You also always want to have variety in your contractions as far as in holding for longer, incremental amounts of time before releasing, in addition to shorter bursts of clenching and unclenching. Using the Sex With Emily Kegel Camp app can really help you get the perfect clench happening…
One of the other biggest traps people tend to fall into is thinking that by doing their Kegels once or twice in general, a difference will be magically seen overnight.
In reality, it can take weeks before you start to see significant results, but consistency is absolutely key. So dedicate a specific time of the day to do your Kegels, which can make it easier to keep up with the practice and turn it into a habit over time.
Plus, with exercises like kegels, you can do them almost anywhere at any time!
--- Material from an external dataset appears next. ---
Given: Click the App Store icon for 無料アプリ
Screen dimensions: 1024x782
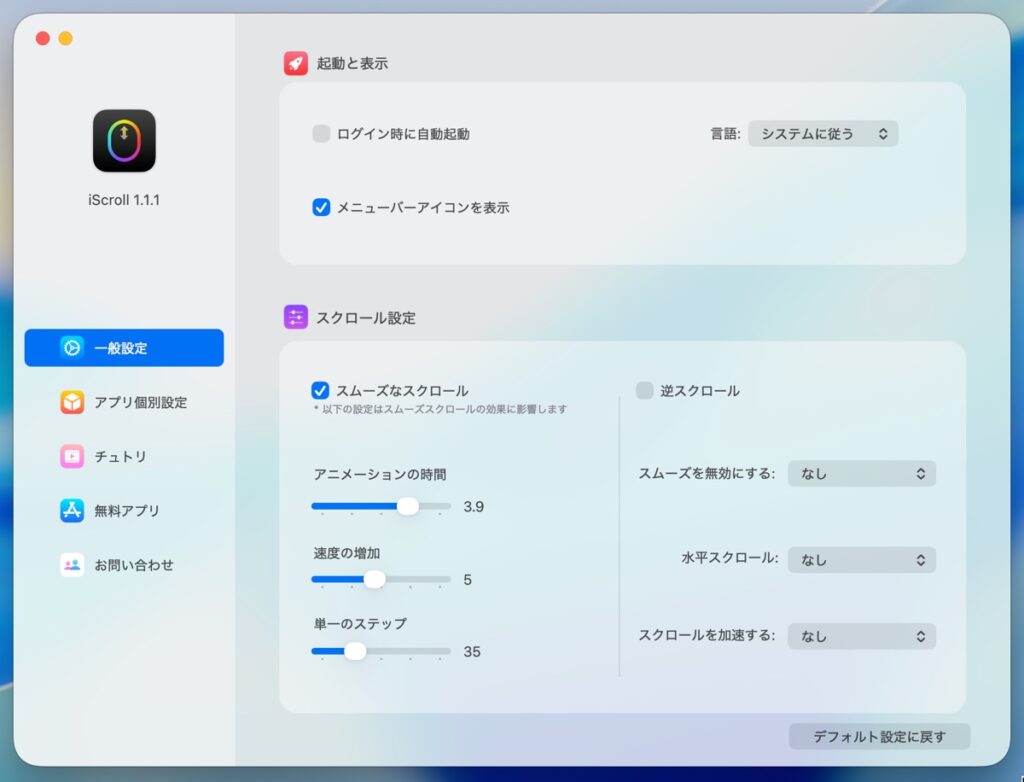Looking at the screenshot, I should (x=72, y=510).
So finding ways to work them into your daily schedule should be totally manageable. Try kegeling at every red light you stop at to make traffic a lot more fun.
Tricks & Tools
The good news for us 21st-century dwellers is that it’s no longer a one-person fight to get our Kegel game going strong. Between devices and apps, anyone can be on their way to better pelvic floor health in no time!
Specifically designed for Kegels with a kick, the Intensity by In Control is an all-in-one device that can actually do the workouts for you. Using gentle waves of electro-stimulation, the device hits all the right places in such a way that the only thing you have to do is kick back, relax and enjoy the pleasure-packed results. If that wasn’t enough, it’s equipped with a signature rabbit vibe to deliver internal and external stimulation throughout the process.
If looking for something a little more hands-off, you can also opt for apps like Emily’s Kegel Camp. It serves as a personal trainer right in the comfort of your own pocket. It guides you through various routines and also reminds you to do them each day. Featuring easy-to-follow guides through 20 different workouts, it’s a great tool filled with benefit for men and women alike. For a mega Kegel boost, try the BTL Emsella, it’s also known as the Kegel throne, so you know it’s good!
So with the help of a little mindfulness on top of practicing the art of the squeeze itself, you’ll be able to reap the full benefits of Kegel workouts and get on the right track to extra pleasure thanks to a toned pelvic floor.